* _READING PASSAGE_
★ ★ ★ ★
0
Promise One (resolves in 200ms)
Promise Two (resolves in 400ms)
Promise Three (resolves in 1000ms)
Promise Four (resolves in 300ms)
Promise Five (resolves in 500ms)

These Promises will resolve in the following order

0 - Requests Start
100
200 - Promise One
300 - Promise Four
400 - Promise Two
500 - Promise Five (Most recent application state)
600
700
800
900
1000 - Promise Three (Stagnant application state)

Given that in my app, the response of the Promises dictates the application state, when an older Promise resolves more slowly than a newer one, my application state will be stagnant.

A potential implementation would be to simply not start the next request until a previous request has finished, but this would hang user progress considerably.

EDIT:

I might have left out a bit of necessary context. There's no way for me to tell when a Promise will be added. Promise.all can't have items added to it after it has started, so Promise.all might not work for me.

For a more normal use-case the provided answers probably would have worked nicely, but unfortunately my API is a bit too chatty.

  • Regarding your edit, how exactly are you calling your function to add promises after-the-fact? – Patrick Roberts Sep 12 '17 at 5:02
  • 1
    I might have left out a bit of necessary CODE :p – Jaromanda X Sep 12 '17 at 5:09
  • So, the app is a form and it works by progressively updating the form as you answer questions. So each time you answer a question, a new request is created. My thought was that I could aggregate the 'active' Promises, but the issue is that the user could stop/start answering questions at any time. – 3stacks Sep 12 '17 at 5:28
  • Why are you creating an array in the first place? It seems like the array structure is the core of your issue, but you haven't given enough information to suggest alternative approaches. – loganfsmyth Sep 12 '17 at 5:33
  • My bad, there's no array. I took the braces out to make it less ambiguous but I was trying to keep it abstract, because it's an abstract problem. I'm trying to consider a good way to tackle it conceptually rather than posting current implementations. – 3stacks Sep 12 '17 at 5:45
2

So you want all promises to actually complete but go forward only with the newest promise's value?

Promise.all([p1, p2, p3, p4, p5]) // resolves when all promises have resolved
.then((results) => {
    // results is an array of resolved values
})
★ ★ ★ ★
[Rows of pointing data]
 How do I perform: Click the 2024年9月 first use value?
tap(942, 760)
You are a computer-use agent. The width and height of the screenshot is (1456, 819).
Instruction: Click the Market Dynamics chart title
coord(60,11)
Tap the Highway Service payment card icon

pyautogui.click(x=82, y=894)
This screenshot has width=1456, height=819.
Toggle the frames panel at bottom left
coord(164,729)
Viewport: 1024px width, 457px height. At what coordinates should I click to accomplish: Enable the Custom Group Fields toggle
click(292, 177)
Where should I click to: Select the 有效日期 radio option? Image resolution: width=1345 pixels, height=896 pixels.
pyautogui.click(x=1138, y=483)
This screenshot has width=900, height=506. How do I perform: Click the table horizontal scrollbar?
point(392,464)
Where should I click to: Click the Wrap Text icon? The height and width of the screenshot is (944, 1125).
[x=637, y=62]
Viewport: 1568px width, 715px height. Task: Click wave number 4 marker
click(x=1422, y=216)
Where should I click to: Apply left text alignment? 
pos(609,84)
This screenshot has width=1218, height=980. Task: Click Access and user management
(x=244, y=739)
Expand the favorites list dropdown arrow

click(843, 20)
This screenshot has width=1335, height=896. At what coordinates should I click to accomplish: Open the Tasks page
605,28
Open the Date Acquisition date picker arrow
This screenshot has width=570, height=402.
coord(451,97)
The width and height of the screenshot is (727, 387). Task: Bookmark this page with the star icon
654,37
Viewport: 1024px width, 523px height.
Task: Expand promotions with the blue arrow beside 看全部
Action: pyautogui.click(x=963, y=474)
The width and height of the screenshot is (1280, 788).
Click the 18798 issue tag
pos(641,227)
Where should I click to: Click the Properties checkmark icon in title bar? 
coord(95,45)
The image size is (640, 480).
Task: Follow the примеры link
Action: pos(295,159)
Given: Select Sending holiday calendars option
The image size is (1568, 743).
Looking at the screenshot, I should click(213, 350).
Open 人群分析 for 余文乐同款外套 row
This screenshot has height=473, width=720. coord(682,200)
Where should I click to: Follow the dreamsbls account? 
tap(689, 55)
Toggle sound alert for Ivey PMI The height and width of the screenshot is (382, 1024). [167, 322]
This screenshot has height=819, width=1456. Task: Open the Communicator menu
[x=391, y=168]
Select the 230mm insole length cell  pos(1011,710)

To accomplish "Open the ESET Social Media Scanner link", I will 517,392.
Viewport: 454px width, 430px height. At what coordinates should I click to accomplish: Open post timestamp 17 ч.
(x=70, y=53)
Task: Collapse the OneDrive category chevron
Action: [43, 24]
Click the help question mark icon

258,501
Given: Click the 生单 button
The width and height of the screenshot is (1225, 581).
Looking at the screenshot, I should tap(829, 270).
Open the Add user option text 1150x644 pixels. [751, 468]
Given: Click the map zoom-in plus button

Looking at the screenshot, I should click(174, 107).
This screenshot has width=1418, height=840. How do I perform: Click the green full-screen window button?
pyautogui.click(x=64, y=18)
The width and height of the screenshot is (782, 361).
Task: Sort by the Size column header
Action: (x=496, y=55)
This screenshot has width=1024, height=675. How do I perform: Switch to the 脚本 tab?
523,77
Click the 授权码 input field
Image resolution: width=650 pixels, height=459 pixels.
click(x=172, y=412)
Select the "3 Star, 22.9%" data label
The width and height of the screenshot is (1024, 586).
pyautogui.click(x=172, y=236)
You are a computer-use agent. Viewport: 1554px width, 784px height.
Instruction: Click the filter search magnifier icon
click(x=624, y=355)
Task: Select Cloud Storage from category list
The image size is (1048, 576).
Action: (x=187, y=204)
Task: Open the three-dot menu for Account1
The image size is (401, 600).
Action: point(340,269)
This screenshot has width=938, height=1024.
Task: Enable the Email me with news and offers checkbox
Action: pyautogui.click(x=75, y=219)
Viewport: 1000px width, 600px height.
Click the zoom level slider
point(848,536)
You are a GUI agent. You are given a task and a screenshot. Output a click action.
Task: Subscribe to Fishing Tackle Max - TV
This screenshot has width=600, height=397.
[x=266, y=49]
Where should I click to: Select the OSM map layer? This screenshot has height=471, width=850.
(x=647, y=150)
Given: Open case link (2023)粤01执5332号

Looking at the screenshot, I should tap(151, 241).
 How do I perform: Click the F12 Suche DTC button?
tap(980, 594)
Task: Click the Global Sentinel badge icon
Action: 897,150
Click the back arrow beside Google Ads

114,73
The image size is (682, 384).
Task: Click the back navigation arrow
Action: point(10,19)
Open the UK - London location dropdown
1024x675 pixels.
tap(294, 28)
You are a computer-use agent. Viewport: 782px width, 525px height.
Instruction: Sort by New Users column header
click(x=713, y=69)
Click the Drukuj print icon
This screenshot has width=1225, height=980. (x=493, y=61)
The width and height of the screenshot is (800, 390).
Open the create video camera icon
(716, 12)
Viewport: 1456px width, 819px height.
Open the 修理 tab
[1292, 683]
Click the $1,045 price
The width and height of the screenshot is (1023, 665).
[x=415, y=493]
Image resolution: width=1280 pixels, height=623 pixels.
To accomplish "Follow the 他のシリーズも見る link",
★ ★ ★ ★
* _DESCRIPTION OF THE TASK_
Update the Promise-ordering question from "A potential implementation" to "bit too chatty.", writing that part out again with "chatty" changed to "noisy".

* _COMPLETE RESPONSE_
A potential implementation would be to simply not start the next request until a previous request has finished, but this would hang user progress considerably.

EDIT:

I might have left out a bit of necessary context. There's no way for me to tell when a Promise will be added. Promise.all can't have items added to it after it has started, so Promise.all might not work for me.

For a more normal use-case the provided answers probably would have worked nicely, but unfortunately my API is a bit too noisy.